I would also venture a second reason, which has to do with how people are exposed to math in general. Students in grades K-12 never hear about a lot of interesting, accessible areas of math.
I don’t know why math is taught the way it is in schools– why certain topics are presented in a fixed and standardized order. My parents learned the same things I did in high school: algebra, geometry, trigonometry, and some form of calculus. But they had never heard of the mathematical ideas that have played huge parts in the programming I’ve done– like matrices, recursion, formal logic, and congruences– and I didn’t really explore them until I was in college. There’s such a pervasive standard that one might think the traditional order is a necessary conceptual progression, that these are the most important topics of mathematics, or that these topics are all there is.
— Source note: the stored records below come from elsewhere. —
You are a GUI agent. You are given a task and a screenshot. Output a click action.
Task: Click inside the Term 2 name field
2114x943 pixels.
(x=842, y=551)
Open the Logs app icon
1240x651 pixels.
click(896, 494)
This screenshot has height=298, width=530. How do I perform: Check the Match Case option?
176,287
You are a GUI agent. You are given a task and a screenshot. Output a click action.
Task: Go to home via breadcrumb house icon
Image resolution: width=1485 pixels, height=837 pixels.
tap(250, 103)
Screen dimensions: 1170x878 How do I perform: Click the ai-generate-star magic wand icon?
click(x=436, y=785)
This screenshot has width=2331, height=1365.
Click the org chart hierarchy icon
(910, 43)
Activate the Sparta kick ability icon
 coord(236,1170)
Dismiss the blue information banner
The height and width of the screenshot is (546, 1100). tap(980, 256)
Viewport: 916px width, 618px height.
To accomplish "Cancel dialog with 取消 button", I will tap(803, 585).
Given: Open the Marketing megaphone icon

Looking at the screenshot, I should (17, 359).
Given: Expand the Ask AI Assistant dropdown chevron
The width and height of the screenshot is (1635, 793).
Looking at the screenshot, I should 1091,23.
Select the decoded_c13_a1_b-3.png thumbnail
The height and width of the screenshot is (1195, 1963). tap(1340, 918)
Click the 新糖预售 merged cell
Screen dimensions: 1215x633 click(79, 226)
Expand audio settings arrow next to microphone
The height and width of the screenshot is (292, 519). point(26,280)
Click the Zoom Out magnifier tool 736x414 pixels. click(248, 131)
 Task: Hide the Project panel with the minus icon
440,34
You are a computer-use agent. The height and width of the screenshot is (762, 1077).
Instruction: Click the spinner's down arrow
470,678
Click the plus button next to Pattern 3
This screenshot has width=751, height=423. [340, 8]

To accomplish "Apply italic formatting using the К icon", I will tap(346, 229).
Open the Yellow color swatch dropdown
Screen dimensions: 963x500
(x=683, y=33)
(As an aside, when it comes to college, it seems there’s a near tyranny of making people learn calculus first. I know many people who love branches of math completely independent from calculus, but cringe looking back on their introductory calculus courses. In many schools, calculus is a prerequisite not just for math, but also for introductory computer science courses. This is not because anyone I know has ever used advanced calculus while programming, but because for some reason or another, we use calculus to filter students by mathematical proficiency.)
There’s no mathematical reason why we have to teach math this way. Topics like linear algebra and graph theory are perfectly understandable without calculus or geometry. In fact, all the varied topics I mentioned above can easily be learned after basic algebra, and some even without knowing algebra at all. So a person who only learns math in high school misses the opportunity to find out about the kinds of math that relate to computer science. They may remember that there is such a thing as a cosine or an isosceles triangle, but they won’t recognize the mechanisms behind search engines and spam filters as math.
This is a pity. A lot of that kind of math is actually simpler, more fun, and more puzzle-y than what gets taught in schools. And what’s more, computer science is changing the world dramatically, and many people don’t realize how deeply it is related to math.